"We are now ready to launch. Please prepare for countdown. One hundred, ninety nine, ninety eighty ..." (Remember, count slowly and quietly) "three, two, one, blast-off. "
"Ladies and gentlemen, we have achieved lift-off. The first Astronaut ever to visit every planet in out solar system has just blasted off, and is preparing to leave the earth's atmosphere. Astronaut Alice, you should begin to feel a change in the atmosphere. This might make you feel a bit tired, but that's normal. Just relax. Those tired feelings will probably be gone in just a little while."
Still awake? Okay, let's continue.
"Looking out to your left, you can see all of the stars, twinkling in the distance. Now as we head toward the Sun, which is really just a very large, very close star. We are nearing the planet Mercury. Mercury is the smallest planet and because it's so close to the sun, we think that it's too hot to live on. It is pretty though, watching it turn like that. I think we've seen enough of Mercury, let's go on to Venus..."
You continue on through the planets, giving one or two small facts about each one. This can actually become very educational, if you research your facts carefully, although very few children have actually stayed awake past Mars.
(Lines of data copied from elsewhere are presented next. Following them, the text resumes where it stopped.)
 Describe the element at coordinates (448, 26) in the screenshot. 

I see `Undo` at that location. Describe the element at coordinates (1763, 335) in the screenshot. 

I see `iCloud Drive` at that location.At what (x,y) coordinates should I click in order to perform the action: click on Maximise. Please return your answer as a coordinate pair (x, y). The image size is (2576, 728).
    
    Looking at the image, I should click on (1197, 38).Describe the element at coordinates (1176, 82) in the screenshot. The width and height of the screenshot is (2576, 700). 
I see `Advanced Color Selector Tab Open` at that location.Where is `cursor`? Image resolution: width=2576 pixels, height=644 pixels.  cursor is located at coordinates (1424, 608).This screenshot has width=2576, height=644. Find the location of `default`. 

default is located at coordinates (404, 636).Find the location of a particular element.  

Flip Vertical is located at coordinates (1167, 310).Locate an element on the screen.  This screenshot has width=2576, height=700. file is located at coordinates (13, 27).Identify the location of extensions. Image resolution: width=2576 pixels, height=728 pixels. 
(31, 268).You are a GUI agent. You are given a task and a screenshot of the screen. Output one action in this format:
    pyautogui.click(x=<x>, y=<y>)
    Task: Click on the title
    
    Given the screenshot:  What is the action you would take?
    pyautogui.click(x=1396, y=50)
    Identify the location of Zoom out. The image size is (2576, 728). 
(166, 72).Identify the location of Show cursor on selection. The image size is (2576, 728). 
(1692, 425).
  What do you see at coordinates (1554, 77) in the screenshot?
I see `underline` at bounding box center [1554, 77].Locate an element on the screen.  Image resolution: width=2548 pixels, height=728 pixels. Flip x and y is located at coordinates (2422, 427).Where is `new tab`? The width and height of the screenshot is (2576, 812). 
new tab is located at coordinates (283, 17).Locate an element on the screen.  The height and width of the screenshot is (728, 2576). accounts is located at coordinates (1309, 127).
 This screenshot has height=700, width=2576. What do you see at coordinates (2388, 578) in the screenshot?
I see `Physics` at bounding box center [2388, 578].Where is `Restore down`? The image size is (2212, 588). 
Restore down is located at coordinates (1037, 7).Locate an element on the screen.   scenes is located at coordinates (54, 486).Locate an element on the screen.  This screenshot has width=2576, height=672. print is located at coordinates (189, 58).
Your facts can be as simple or complicated as you feel your child is ready for.
You can alter the game by taking a train ride through Europe or a car ride through the United States or an elephant ride to see the animals of Africa. It's really only limited by your imagination. As time goes on, you'll be amazed at how many of these sleepy facts were actually absorbed into those little brains, just before they drifted off into Dreamland. The bonus is that you may learn something interesting in the process and get some well-deserved sleep.